Should I install headers AFTER doing INJ balance test? Does it matter?

Dom - you said nothing needs be done if user has stock INJ's; what's that mean?

Do I need several C/L cycles before looking at INJ's PW? Does THAT matter?

1. No reason not to install headers

2. The values in the calibration for injector offset is for stock injectors. If that's what you have, then no need to modify cal. There's no mandatory need to change if you are using other than stock. Again, it comes down to making sure things are mechanically sound requiring minimum ECM intervention.

3. Not sure what viewing Inj. PW is supposed to do. It becomes an issue at WOT when concerned w injector Duty Cycle %. At these power levels, should be
non issue.

Yeah - I just 'searched' here Franke; I DID do Primaries hot:

http://www.zr1.net/forum/showpost.php?p=190558&postcount=92

results (1')

#2 1' = 012
#5 1' = 016
#6 1' = 016
#7 1' = 016
#1 1' = 016
#3 1' = 016
#4 1' = 012
#8 1' = 016

Good point too, that you made (hesitation vs idle hunt @ 1.6 - 2.4% TO).



Dom said same thing I think, about lean tip-in, or something like that...

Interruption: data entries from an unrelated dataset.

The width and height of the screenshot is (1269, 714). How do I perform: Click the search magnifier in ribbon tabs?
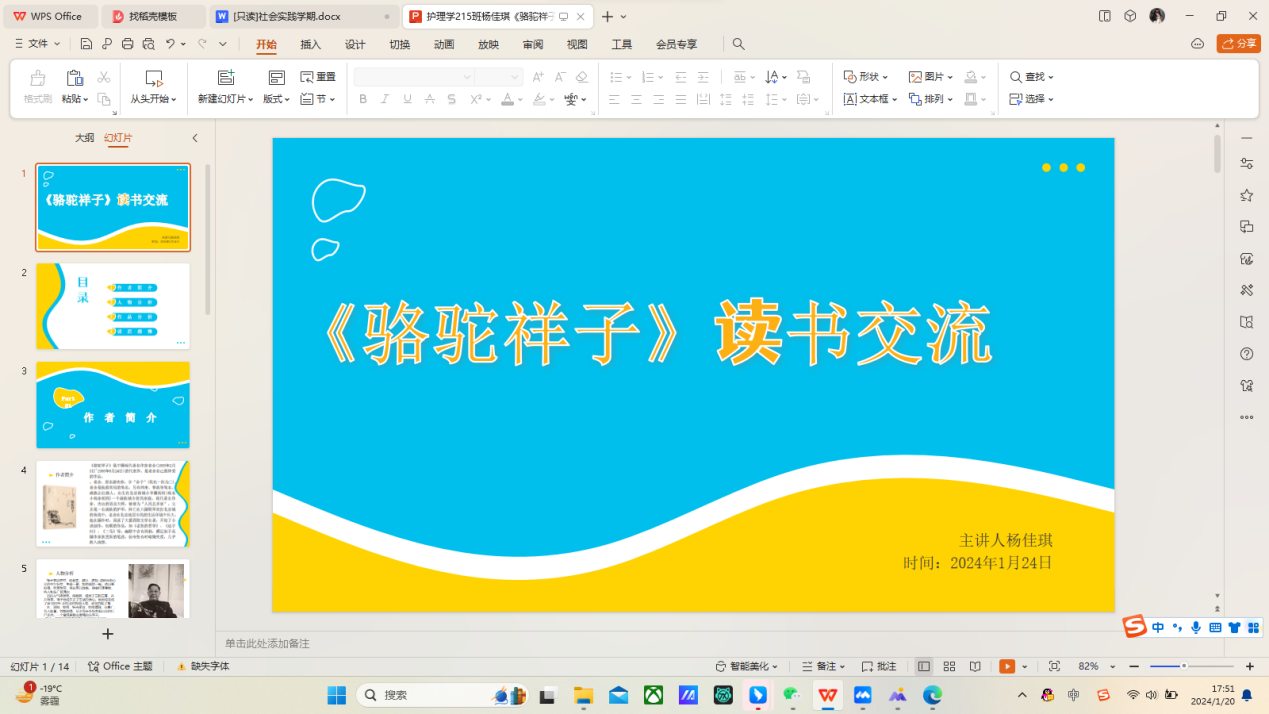point(738,44)
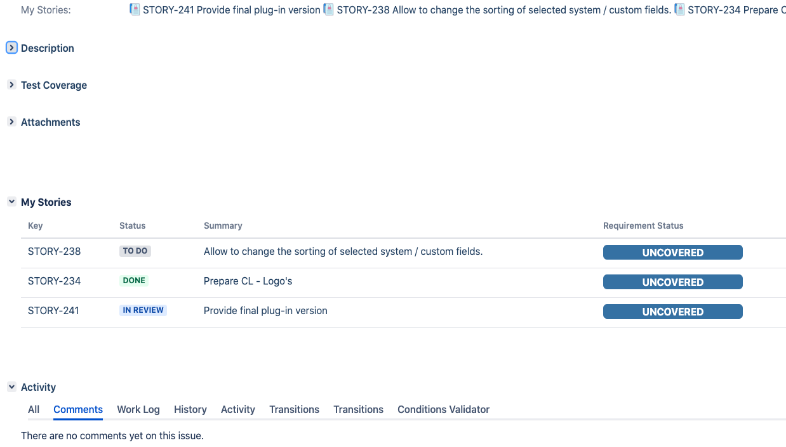Viewport: 786px width, 447px height.
Task: Open STORY-234 key link in the table
Action: pos(54,282)
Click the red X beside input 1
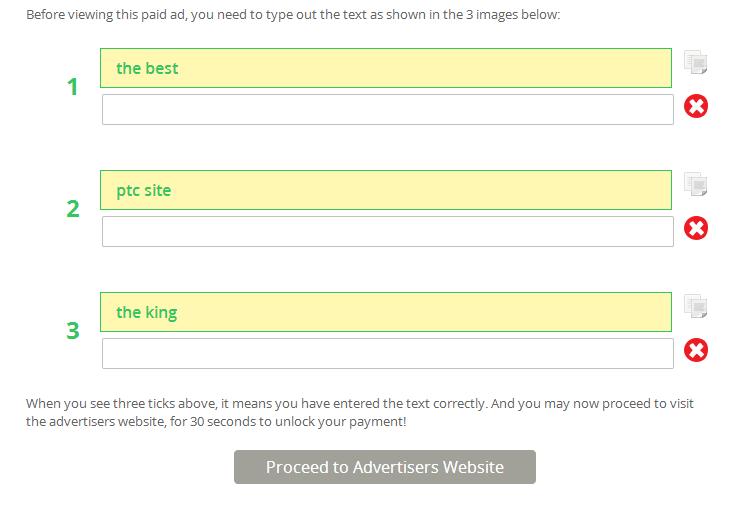 [x=696, y=106]
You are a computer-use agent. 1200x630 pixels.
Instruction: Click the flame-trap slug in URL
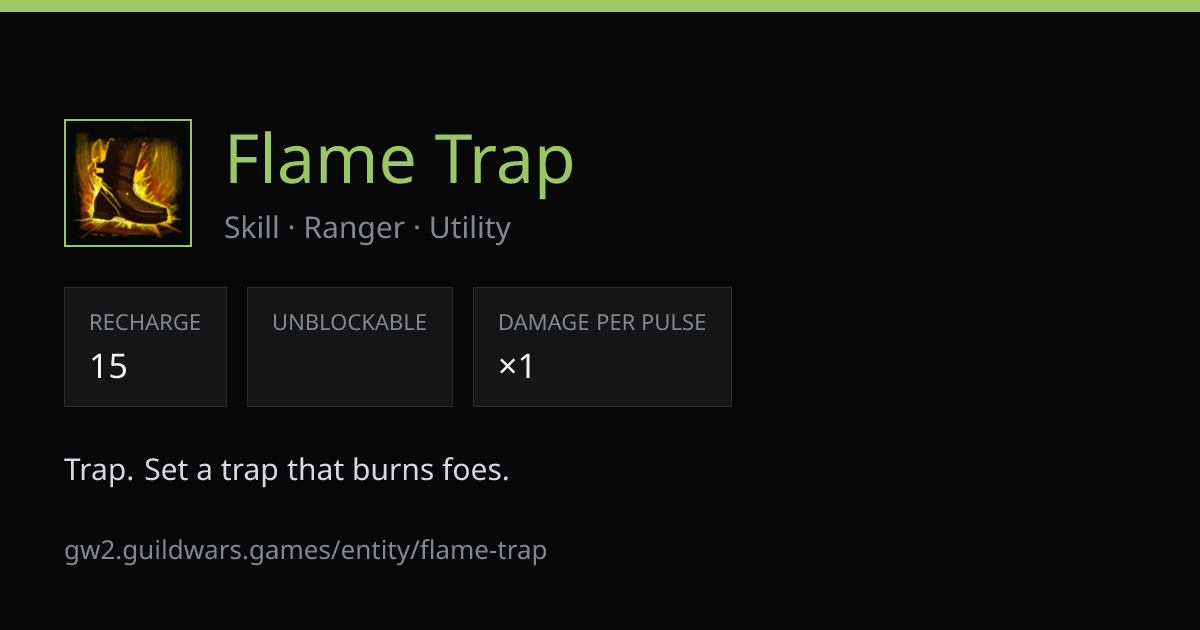pyautogui.click(x=483, y=551)
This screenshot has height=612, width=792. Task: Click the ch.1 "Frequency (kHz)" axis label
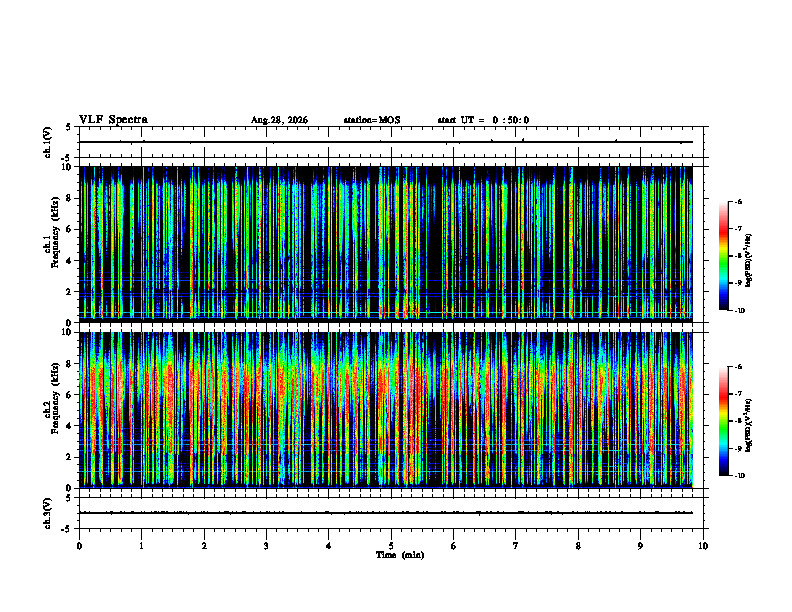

The point I made in the other thread is that just at the TPS% you are researching is where the ECM goes from idle state to a run state. It switches from idle timing to the SA tables. Also, depending on what's been done to the cal for the elimination of the secondary port throttle, the stock cal has a delay for the secondary injector turn on. So you are dealing with a transition point in the operation of the engine management system. Given the results of your injector resistance, I would just go ahead and put on your headers and then see where things are at. I'd also suggest taking this discussion to another thread because Injector Offset and Injector resistance values are chalk and cheese.

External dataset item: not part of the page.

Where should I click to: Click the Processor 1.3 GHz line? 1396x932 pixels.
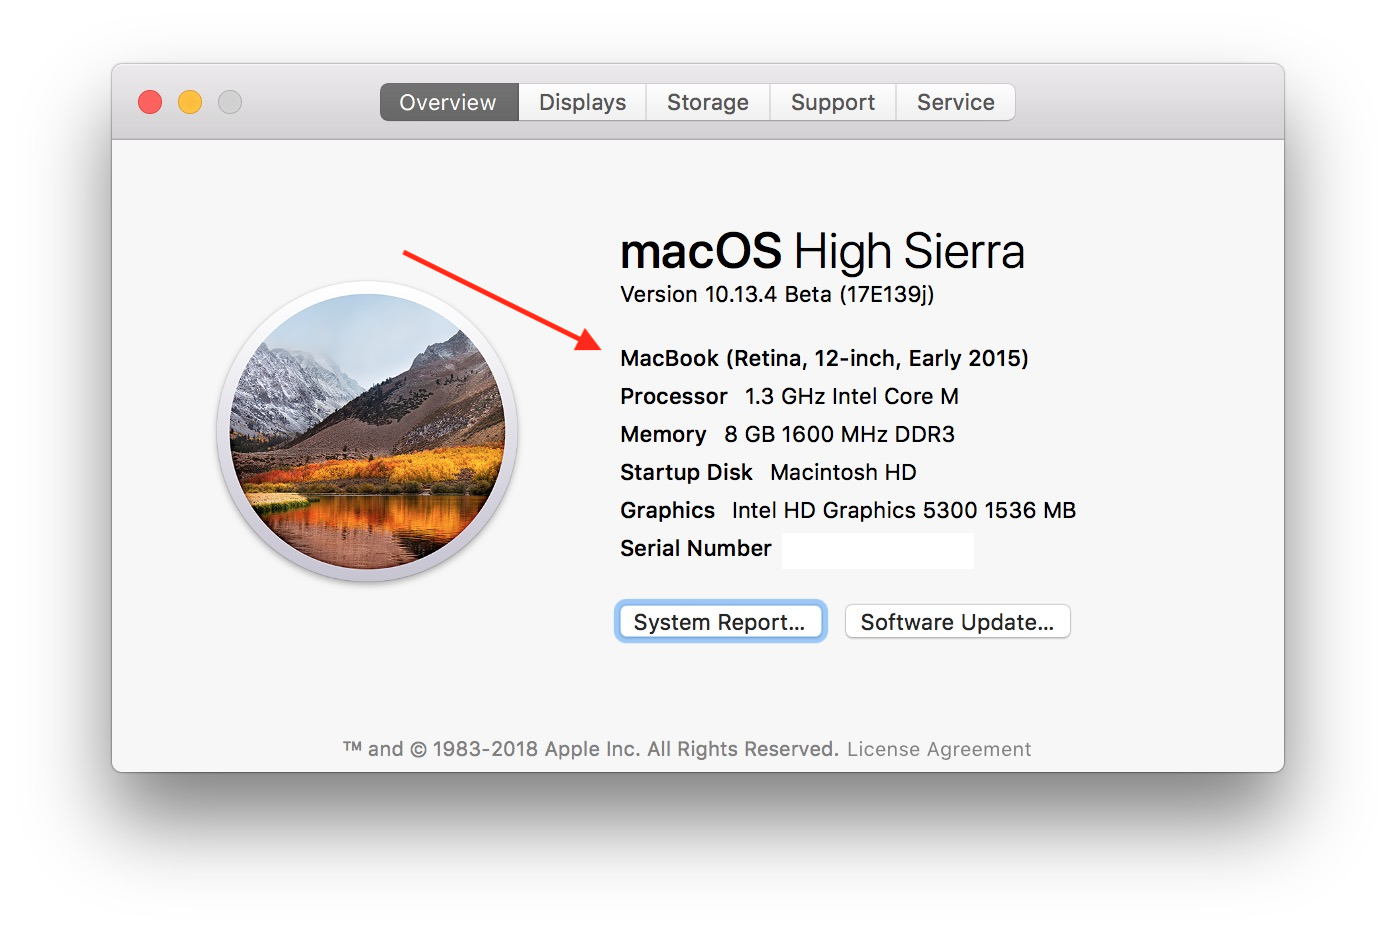(789, 396)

Thought I'd resurrect this now that I have had a chance to try the new offset values for the Accels and do some logging/tuning. Been able to do a few runs. Came as no surprise that the initial run showed BLMs being rich. I datalogged the last one after doing a "global"reduction of fuel.The lower rpm/kPa region is still rich, particularly decel, but cruise and idle areas are coming in nicely. One observation is that the BLMs on both banks are much closer together. There still is a "split" but the variation on left to right banks is now within 7-10 counts instead of 20, ie 133-125. Still getting a few areas where the injectors just seem to shut off and where the ECM falls out of closed loop. I suspect that the O2 voltage is moving somewhere below and above the O2 C/L window settings. Usually w a blip of the throttle it jumps back into C/L and Learn. I am thinking I'll leave this alone and see if it doesn't work itself out as I get closer to good tune.
What's also interesting is how much steadier the BLMs are and how much more quickly you get to a pretty decent tune level. Finally, I suspect that with a more accurate injector PW calc, my MPG will probably improve. I could see it in the Instant MPG as I was driving this last time.

Great work, Dom. I appreciate what you do...a lot!

Now that i have an Ostrich emulator box, I was considering playing around with this feature even though my BLM's are pretty close 128-131 at idle and other common cruise load cells.

The question I have is how much different are the FIC Lucas injectors to the oem ones. There was a published offset for Lucas 24 lb injectors, but a quick mental extrapolation had the values fairly close to the stock ones 9maybe that's why it runs ok with stock cams and so forth.

Now that i have an Ostrich emulator box, I was considering playing around with this feature even though my BLM's are pretty close 128-131 at idle and other common cruise load cells.

The question I have is how much different are the FIC Lucas injectors to the oem ones. There was a published offset for Lucas 24 lb injectors, but a quick mental extrapolation had the values fairly close to the stock ones 9maybe that's why it runs ok with stock cams and so forth.

Mike,

If the electrical characteristics of the injector are not different, then I'd leave it alone. The Accels OTOH are different and that needs to be accounted for. Some people use RCs. You can tune around a lot of this BUT if you start on an accurate foundation, it makes things much simpler. What is the "split" between left and right banks?